Jan. 25—ALTOONA — An alternative may be coming to the costly, annual dredging that has been used to keep sand from clogging up Lake Altoona.
The Lake Altoona District has been gifted $1.2 million worth of equipment that passively filters sand out of river water and moves it off-site. But before that new machinery can get up and running, it requires significant up-front costs and numerous approvals.
Michele Skinner, chairwoman of the lake district, has a contract from the Port Authority of Cleveland to accept the donation of a bedload sediment collector and associated equipment. Once she puts her signature on the document, the lake district will have 90 days to transport the many tons of machinery here.
"There are some very large pieces of equipment that are part of this entire bedload system," she said, noting it will take multiple semitrailer-loads to move it all.
The collector itself is a triangular-shaped metal box that is 30 feet wide, 12 feet across and four foot tall at its peak. Made by Streamside Systems of Findlay, Ohio, the device is placed on riverbeds so water can flow across it and through a grate on the collector's surface. Gravity causes sand to fall into the collector, but finer sediments, silt, clay and other organic matter remain in the water and flow on.
Sand in the collector's hopper is periodically drawn out and transported off-site using a 50-horsepower pump connected to tubing. At the nearby sand spoils site, other machinery separates water out and returns it to the river.
Sand taken out of the river could then be sold to companies in need of it. That's already done with sediment dredged out of the river, but Skinner said this new method would result in a purer sand that would be more in demand because it won't have organic material in it.
"The prospect of it being used for other purposes is going to be improved," she said.
While the lake district will use its own funds to truck the equipment here, it will be seeking donors, partners, grant money and other funding sources to help with subsequent costs.
"As we move forward we're going to initiate some fundraising activities," Skinner said.
Those funds would be used to help pay for overhauling the machinery, engineering work, preparations for permitting, installation of the collector and the mile of tubing that connects it to the sand spoils site.
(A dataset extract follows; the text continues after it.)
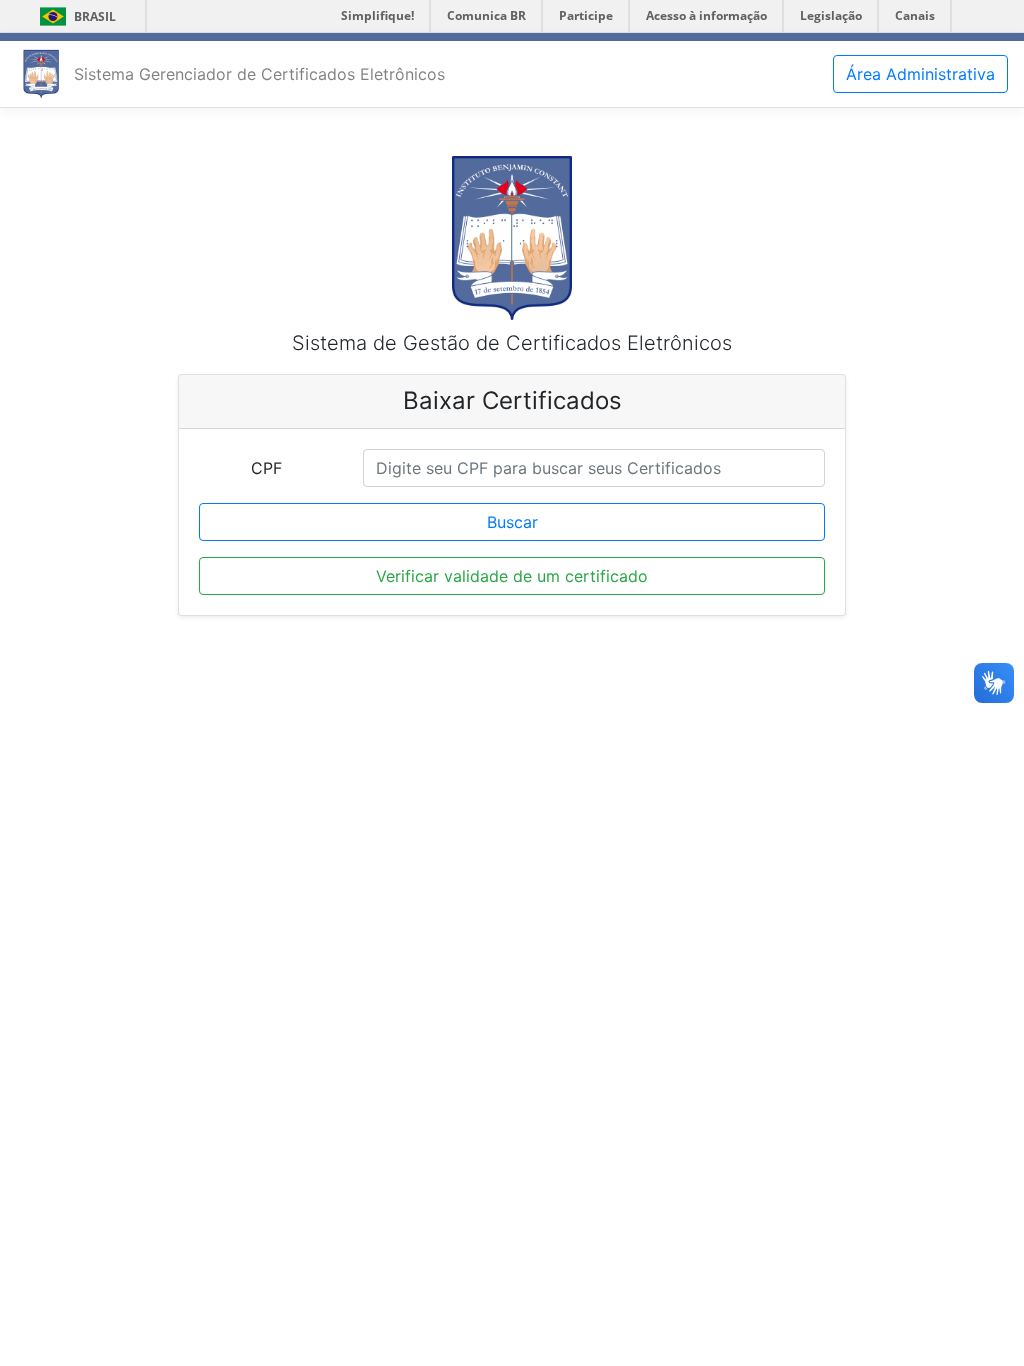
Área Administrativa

Start-up costs between transporting the equipment here and ultimately turning it on are estimated to cost at least $500,000, according to Skinner.
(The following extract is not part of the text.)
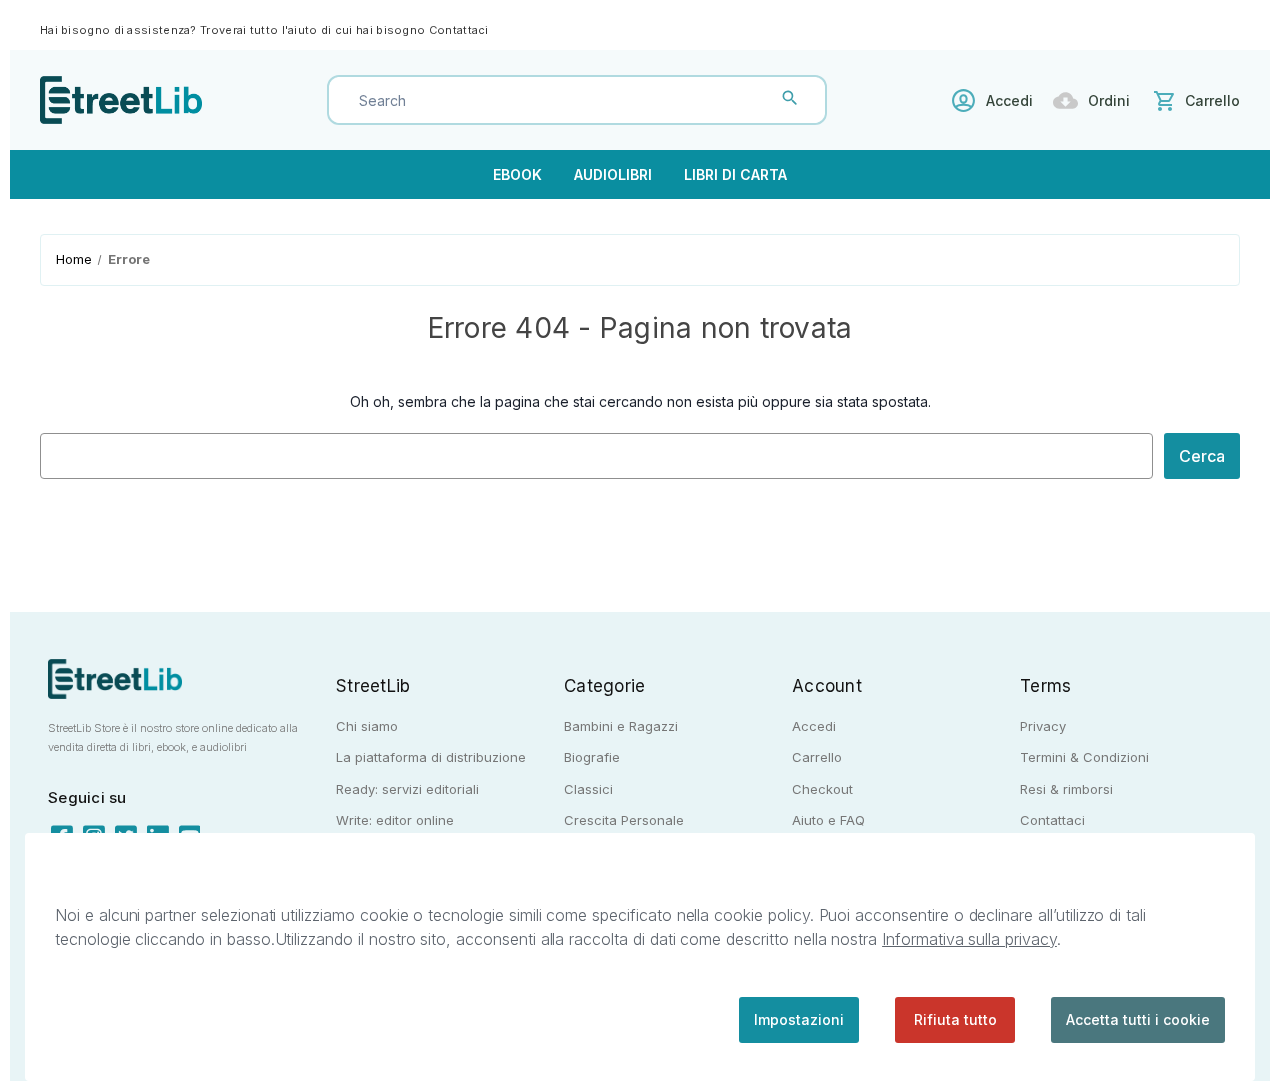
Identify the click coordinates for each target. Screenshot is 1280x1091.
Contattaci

She has already been approaching politicians and agencies to see about getting government grants to help with those costs.
That includes the Wisconsin Department of Natural Resources, which gets money both from federal sources and the state's budget to help waterway projects.
Dan Baumann, the DNR secretary's director for west-central Wisconsin, said he's heard of the lake district's interest in funding, but isn't yet sure which grant program might be able to help.
"At this point we don't know, but we don't want to say 'no' until we take a hard look," he said.
Water quality funds usually tapped by lake districts are competitive in Wisconsin, Baumann said, with more applications than there is money available.
"There's just a lot of needs," he said.
The bedload sediment collector coming to Lake Altoona would have the distinction of being the first use of that technology in Wisconsin.
"It's new to us," Baumann said. "It's definitely worth a look."
This particular collector had been in use for a few years through a grant-funded pilot program to clean up the Cuyahoga River in Ohio. But the collector didn't work well at filtering out the clay and fine sediments found in that river, which prompted the Port Authority of Cleveland and state of Ohio to seek out other communities where the equipment could be more effective.
A "think tank" gathering the Lake Altoona District held last summer with people from several agencies and organizations included a U.S. Army Corps of Engineers member who knew of the sediment collector technology. It was through that connection that Ohio learned of Lake Altoona's interest in the collector, leading to the donation.
Skinner hopes that sand in the Eau Claire River will be drawn out by the collector more effectively than the device's use on the Cuyahoga River.
"We truly believe it will work, we're just not sure how well it will work," she said.
Skinner has hopes that if the technology helps Lake Altoona, it could be beneficial to other lakes that were created by dams, rivers and streams.
"If this works here, this could have huge ramifications for the other impoundment lakes in Wisconsin," she said.
Exactly when the bedload sediment collector could be planted in the riverbed — likely at the existing sand trap on the Eau Claire River over a mile upstream of Lake Altoona — will depend on funding and approvals.
A permit for a miscellaneous structure on navigable water takes time to process while DNR experts weigh potential short- and long-term impacts the technology may have on fisheries. There's also a 30-day period seeking public input on the project, a public hearing and other steps needed to get that permit.
And Skinner notes that often for grant programs, you apply one year to get funding the next. If government funds will indeed pay a big chunk of the collector's installation costs, she doubts it will be in place this year.
"I'd love to get it in this year. I don't know if we'll be able to," she said.
Until the new equipment can be installed, the lake district plans to continue it's current course of emptying its sand trap annually to prevent an excess of sand from flowing into Lake Altoona.
"We got to control the sediment, otherwise we won't have a lake anymore," Skinner said.